Adored by the indie-press for their progressive melding of extreme metal with shoegaze and post-rock, whilst conversely reviled by many in the traditional metal community for their apparent temerity in using black metal genre motifs while eschewing the traditional aesthetic, it is fair to say the middle-ground is often untrodden when it comes to opinions on Deafheaven. But an objective listener would be hard-pushed to deny Deafheaven offer a lot to both the indie and the metal fan, and this record provides a chance to study the progress of the band as songwriters, and to really take in their musicianship.
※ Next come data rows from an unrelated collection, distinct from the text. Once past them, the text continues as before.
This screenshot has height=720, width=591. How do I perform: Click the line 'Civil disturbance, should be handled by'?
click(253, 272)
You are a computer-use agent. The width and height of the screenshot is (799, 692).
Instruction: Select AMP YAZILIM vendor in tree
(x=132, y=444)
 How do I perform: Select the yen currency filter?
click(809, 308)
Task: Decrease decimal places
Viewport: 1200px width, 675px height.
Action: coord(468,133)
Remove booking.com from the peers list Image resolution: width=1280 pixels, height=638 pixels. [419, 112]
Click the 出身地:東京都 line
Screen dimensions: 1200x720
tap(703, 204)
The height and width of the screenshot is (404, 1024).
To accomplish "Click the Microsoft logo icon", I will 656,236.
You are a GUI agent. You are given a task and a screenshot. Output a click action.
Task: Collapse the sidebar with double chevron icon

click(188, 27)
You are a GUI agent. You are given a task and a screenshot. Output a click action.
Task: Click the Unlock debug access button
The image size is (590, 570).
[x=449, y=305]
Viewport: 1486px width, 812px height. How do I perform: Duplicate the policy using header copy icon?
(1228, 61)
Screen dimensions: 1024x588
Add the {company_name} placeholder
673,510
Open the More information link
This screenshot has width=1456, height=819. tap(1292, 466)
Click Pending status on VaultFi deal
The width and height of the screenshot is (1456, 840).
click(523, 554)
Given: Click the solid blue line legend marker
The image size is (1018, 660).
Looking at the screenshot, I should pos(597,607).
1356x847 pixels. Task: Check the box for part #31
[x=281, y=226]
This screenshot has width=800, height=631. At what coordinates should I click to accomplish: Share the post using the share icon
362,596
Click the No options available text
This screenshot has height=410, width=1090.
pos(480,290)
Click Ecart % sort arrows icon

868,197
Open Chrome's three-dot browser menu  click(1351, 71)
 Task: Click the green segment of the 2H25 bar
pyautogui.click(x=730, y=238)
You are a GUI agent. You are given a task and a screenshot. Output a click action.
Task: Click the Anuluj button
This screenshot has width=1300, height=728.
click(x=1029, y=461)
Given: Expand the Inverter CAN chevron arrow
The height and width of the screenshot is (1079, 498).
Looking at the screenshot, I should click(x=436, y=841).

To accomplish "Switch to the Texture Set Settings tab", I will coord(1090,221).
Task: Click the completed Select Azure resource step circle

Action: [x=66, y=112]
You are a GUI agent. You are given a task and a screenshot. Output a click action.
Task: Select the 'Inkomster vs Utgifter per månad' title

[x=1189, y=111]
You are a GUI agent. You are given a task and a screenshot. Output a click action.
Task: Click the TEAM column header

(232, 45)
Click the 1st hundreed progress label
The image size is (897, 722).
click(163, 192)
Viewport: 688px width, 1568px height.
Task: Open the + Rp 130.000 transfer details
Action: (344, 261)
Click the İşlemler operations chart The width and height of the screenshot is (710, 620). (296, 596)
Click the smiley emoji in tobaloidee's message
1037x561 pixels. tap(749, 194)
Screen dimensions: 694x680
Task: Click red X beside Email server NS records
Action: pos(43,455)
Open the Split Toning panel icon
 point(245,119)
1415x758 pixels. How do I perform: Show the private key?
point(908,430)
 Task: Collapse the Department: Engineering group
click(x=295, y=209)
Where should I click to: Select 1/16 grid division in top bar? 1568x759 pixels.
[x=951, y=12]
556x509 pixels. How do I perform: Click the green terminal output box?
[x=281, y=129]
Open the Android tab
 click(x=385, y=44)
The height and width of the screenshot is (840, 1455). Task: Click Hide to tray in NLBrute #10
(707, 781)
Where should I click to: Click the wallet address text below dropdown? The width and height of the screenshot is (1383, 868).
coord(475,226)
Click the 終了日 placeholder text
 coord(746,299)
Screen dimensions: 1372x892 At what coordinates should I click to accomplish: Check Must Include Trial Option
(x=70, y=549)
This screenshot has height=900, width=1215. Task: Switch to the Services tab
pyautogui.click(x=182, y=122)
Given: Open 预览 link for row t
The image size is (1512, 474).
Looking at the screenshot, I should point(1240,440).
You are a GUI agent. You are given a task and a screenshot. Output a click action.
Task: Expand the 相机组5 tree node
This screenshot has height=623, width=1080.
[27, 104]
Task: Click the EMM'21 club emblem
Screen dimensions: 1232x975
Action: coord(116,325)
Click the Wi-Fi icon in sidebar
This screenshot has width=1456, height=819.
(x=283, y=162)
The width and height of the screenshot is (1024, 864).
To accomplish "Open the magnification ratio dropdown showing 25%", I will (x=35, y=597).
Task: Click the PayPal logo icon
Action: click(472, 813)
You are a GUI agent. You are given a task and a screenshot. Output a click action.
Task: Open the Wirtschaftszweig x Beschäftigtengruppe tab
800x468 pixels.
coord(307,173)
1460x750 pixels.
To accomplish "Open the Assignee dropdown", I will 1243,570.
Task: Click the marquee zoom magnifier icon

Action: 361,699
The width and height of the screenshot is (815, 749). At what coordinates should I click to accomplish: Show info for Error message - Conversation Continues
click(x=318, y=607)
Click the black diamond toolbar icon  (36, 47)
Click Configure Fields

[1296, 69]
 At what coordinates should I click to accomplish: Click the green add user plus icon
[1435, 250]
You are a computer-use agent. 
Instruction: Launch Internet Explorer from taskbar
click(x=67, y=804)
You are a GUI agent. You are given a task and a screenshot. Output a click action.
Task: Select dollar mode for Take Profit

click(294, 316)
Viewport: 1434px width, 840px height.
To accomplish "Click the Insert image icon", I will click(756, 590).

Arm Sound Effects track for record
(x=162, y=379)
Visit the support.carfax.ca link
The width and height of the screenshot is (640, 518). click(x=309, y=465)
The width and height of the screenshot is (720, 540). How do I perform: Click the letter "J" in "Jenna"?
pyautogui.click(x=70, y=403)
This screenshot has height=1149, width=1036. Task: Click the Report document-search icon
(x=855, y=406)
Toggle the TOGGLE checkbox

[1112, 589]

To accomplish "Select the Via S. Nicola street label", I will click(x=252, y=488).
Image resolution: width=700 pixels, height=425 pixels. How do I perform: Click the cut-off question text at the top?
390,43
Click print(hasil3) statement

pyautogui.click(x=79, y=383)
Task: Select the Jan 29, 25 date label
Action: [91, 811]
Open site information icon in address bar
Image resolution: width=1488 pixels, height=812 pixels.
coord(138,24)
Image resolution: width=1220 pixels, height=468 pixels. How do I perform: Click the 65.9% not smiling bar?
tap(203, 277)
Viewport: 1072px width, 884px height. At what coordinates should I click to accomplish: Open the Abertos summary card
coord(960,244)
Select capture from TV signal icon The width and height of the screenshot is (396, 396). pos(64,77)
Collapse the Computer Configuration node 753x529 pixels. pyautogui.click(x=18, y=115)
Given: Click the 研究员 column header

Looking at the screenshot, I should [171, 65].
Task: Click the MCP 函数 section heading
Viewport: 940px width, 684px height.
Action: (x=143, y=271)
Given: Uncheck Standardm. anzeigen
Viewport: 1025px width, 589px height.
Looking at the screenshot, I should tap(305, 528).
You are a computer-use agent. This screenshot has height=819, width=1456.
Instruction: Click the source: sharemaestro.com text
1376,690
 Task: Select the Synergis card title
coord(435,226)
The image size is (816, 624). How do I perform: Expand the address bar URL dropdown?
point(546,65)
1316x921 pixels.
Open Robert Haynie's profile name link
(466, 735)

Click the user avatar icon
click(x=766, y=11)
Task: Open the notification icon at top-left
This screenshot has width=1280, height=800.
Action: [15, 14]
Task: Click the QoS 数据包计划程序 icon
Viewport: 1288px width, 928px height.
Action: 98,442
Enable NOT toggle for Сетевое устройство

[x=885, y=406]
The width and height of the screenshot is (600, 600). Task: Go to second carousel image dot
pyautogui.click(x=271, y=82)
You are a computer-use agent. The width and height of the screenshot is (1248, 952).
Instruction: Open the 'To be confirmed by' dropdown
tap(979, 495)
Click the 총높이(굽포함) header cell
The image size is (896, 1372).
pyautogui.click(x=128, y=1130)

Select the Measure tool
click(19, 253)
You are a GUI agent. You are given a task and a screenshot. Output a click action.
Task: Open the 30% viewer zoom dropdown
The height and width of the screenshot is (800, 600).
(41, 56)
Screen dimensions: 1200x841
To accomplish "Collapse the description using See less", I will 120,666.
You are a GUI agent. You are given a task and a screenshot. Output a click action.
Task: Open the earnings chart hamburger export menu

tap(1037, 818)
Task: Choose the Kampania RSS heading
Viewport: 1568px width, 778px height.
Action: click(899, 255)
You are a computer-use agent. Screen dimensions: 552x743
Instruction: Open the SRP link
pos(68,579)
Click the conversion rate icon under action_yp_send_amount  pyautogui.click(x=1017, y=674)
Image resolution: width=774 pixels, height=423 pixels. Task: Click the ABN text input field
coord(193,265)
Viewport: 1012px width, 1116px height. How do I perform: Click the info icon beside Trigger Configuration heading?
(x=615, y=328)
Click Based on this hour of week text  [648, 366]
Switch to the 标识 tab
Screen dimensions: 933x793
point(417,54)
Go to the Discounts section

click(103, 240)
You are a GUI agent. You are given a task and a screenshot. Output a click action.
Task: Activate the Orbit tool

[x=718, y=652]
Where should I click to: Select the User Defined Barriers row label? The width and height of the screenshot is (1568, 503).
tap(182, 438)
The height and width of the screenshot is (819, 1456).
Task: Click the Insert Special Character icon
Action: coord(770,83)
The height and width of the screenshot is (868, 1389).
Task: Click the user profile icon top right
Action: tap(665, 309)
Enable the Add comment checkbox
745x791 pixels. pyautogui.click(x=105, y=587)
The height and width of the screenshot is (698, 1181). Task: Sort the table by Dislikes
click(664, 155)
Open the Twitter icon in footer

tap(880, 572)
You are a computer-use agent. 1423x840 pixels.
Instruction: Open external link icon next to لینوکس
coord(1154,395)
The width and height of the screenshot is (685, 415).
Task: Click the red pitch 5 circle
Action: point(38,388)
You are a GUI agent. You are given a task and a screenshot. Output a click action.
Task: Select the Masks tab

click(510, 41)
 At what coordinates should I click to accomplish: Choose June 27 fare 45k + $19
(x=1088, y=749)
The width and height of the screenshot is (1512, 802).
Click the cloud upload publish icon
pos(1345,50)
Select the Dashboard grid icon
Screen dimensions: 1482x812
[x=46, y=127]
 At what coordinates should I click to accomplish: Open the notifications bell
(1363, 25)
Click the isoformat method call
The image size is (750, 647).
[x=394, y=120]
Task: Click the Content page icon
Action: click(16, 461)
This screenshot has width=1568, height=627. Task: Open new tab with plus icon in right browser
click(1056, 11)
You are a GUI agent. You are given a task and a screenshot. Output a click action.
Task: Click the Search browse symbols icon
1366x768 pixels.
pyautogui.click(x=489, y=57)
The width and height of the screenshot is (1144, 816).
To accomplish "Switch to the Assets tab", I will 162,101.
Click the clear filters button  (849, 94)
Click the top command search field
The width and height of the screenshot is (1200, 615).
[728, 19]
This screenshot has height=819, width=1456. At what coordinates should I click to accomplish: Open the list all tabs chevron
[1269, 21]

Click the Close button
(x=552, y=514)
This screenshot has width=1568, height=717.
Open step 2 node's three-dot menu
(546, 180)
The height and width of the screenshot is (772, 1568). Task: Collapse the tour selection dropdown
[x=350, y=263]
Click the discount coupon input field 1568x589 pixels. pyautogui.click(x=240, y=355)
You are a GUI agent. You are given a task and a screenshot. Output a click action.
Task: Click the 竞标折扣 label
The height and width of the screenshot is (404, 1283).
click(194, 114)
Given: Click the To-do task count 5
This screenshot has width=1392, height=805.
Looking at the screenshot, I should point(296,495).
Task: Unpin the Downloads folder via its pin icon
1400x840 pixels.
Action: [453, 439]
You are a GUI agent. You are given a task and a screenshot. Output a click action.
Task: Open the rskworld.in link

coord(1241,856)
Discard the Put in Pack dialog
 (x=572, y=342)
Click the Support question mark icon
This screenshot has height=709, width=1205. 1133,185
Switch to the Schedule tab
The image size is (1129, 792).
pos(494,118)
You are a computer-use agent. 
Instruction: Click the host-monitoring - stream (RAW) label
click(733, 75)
The track listing itself is interesting as it isn’t necessarily a ‘greatest hits’, but more a carefully crafted reflection on the disparate parts of the band’s sound, and a journey through their development from unsigned duo to Grammy-nominated five-piece.
The session format both adds and takes away. Older tracks such as 'Deadalus' and 'Vertigo' feel sharper and more focused, guitarists McCoy and Mehra finding new ways to refine and accentuate particular parts and melodies, whilst the bluesy breakdown in 'Glint', from 2018’s 'Ordinary Corrupt Human Love', sounds like it’s been further honed in its two years away from the studio and in front of crowds. But on tracks such as 'Dream House' and 'The Pecan Tree', opener and closer respectively of their 2013 opus 'Sunbather', lack some of the multi-tracked glory of their studio versions, and it’s on favourites like this that you yearn for this to be a proper live album, with the spill of the crowd noise filling any gaps in the audio spectrum.
'10 Years Gone' is a worthy attempt to solve a problem; to give fans something in a year where they’ve had so little, and to allay some lost income without resorting to a lazily packaged greatest hits compilation. Credit to Deafheaven for putting in the effort, and for both fans and newcomers alike, this is an interesting and well crafted journey through the band’s first decade. But, as with everything else in 2020, it would just have been so much better with a crowd.